Let’s talk about Queen Elizabeth II and the queue, or the line, or the wait, depending on the preferred English term. Is there anything more British than a long, shuffling stretch of humanity in which people maintain their place for 16 hours or more to pay respects to a late monarch?
I don’t know if the phenomenon last week could be seen from space, but it would fitting if it was. Organisers' warnings that the wait was exceeding 24 hours did not deter the joiners. Nothing could. Pictures of David Beckham, the former footballer, joining hairdressers and carpenters, demonstrated its everyman appeal. The gesture to the woman who reigned for 70 years was a testament to the significance of the British monarchy.
One of the attendees at Monday’s funeral is Chinese Vice President Wang Qishan.
Mr Wang is travelling in spite of rocky relations between Britain and China. London and Beijing have fallen out of a “golden era” of ties that was designed to enhance trade and prosperity. The significance of his visit is that the Vice President is at the heart of power in Beijing and a crucial ally of President Xi Jinping. As far back as the Hong Kong handover 25 years ago, he has been a key interlocutor for Beijing.
Attempts were made to impose a ban by the speaker of the UK House of Commons on the Chinese delegation paying their respects during the queen’s lying in state in retaliation for sanctions on MPs. Despite this move, the arrival of Mr Wang shows Beijing’s desire to maintain ties with the UK. Sampling the broad atmosphere in the UK in the wake of the queen’s death, visitors will find it hard to escape the conclusion that this has been a period of impressive social unity.
Beijing watchers have reported that Mr Wang is a keen student of the political philosopher Alexis de Tocqueville and his analysis of why the French Revolution toppled the so-called "Ancien Regime". The analysis presented the revolution as the outcome of a deep division between the three estates of the clergy, nobility and the common people.

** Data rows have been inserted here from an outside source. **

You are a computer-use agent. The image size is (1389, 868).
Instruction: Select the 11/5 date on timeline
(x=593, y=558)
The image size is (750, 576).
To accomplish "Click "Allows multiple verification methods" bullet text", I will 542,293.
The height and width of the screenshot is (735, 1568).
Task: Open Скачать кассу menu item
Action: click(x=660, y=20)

In Britain this week, those three estates – if defined as the establishment, the middle class and the working class – have been in lockstep and united. At a time when a new government has come to power, there is a war in Europe and incomes are squeezed by an energy crisis, this is a precious moment for the UK to coalesce and preserve for as long as possible.

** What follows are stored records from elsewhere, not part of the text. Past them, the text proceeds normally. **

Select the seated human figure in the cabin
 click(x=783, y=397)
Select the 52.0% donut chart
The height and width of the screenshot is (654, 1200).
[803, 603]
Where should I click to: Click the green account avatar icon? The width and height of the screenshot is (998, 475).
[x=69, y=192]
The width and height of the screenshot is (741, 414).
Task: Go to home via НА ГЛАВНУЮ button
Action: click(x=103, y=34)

It is possible to ascribe the presence of several foreign dignitaries in the UK to the worldwide appeal that Queen Elizabeth had for decades. Think of the Andy Warhol portraits of the departed monarch, or her ability to sync with popular culture in instantly successful ways.

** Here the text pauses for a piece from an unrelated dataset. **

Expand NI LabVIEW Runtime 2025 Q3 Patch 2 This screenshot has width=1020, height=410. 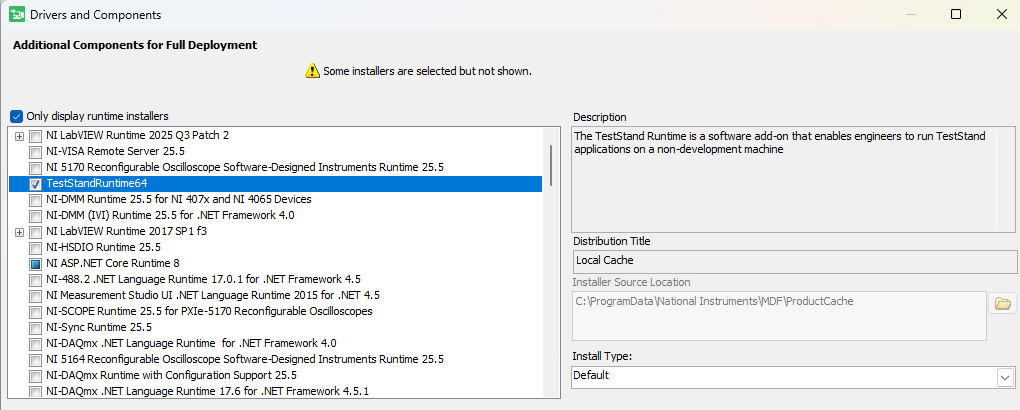pyautogui.click(x=20, y=135)
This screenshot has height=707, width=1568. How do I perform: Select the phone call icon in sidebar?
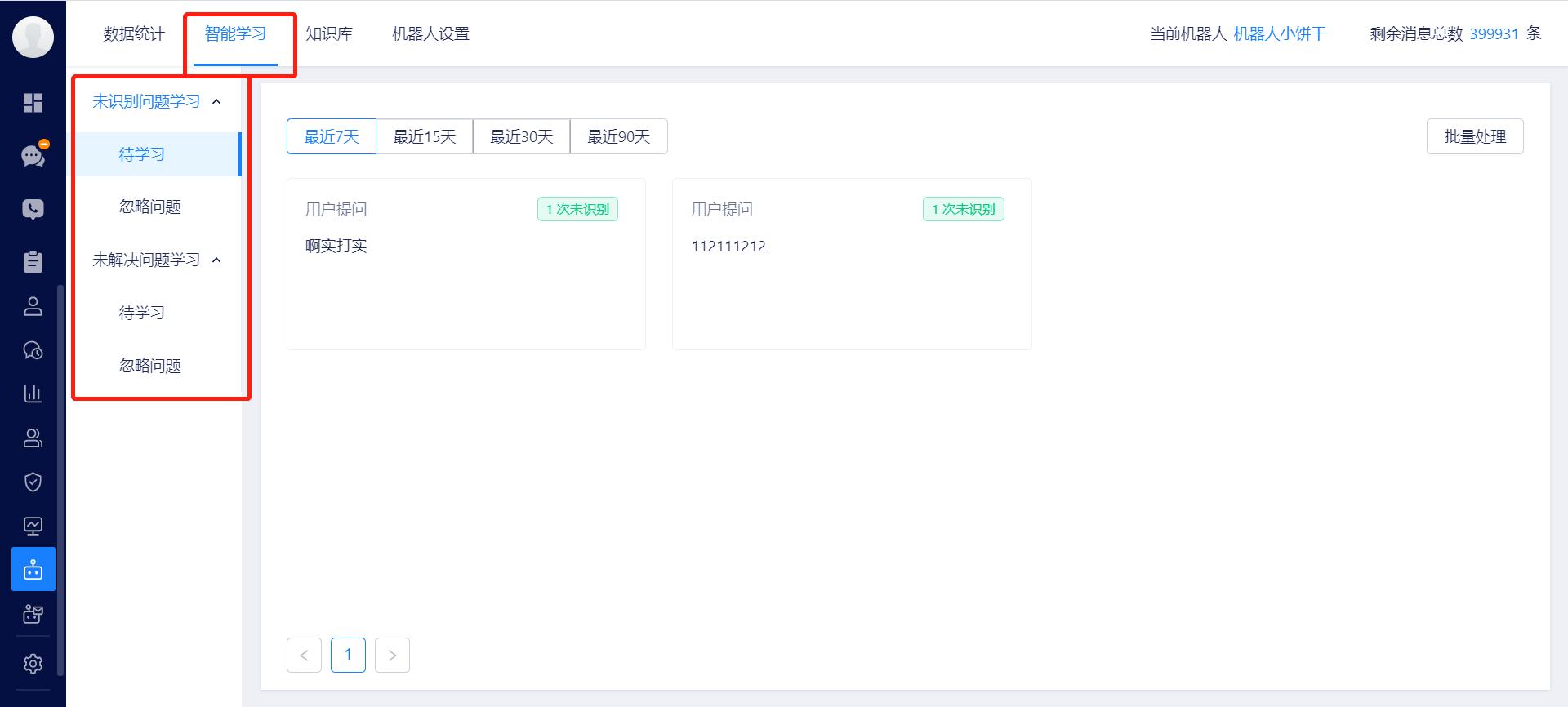click(33, 208)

During the Queen's Platinum Jubilee earlier this summer, I attended an event in central London. It was a debate about how adventures of the fictional Pooh Bear or Paddington Bear held greater lessons for the impact of the Elizabethan era on Britain and the world. Arguments by distinguished academics revolved around the merits of the main characters as either archetypes of kindness within a group or as straight-talking migrants who are taken to the bosom of their hosts. Hours later, Queen Elizabeth herself knocked the whole thing into another dimension with a recorded skit with Paddington Bear, having afternoon tea and discussing marmalade sandwiches.
My own abiding tale of the late queen will probably be around her role in the opening ceremony of the 2012 Olympics. I was stuck in a flat in the Syrian city of Aleppo, trapped by late-night artillery fire with a handful of other people. We had just enough internet signal to refresh Twitter feeds. A Brazilian in the room provided a running commentary. To us, it seemed that the octogenarian monarch had indeed parachuted into the Olympic Stadium strapped to James Bond. If she could do that, we would get through the shelling.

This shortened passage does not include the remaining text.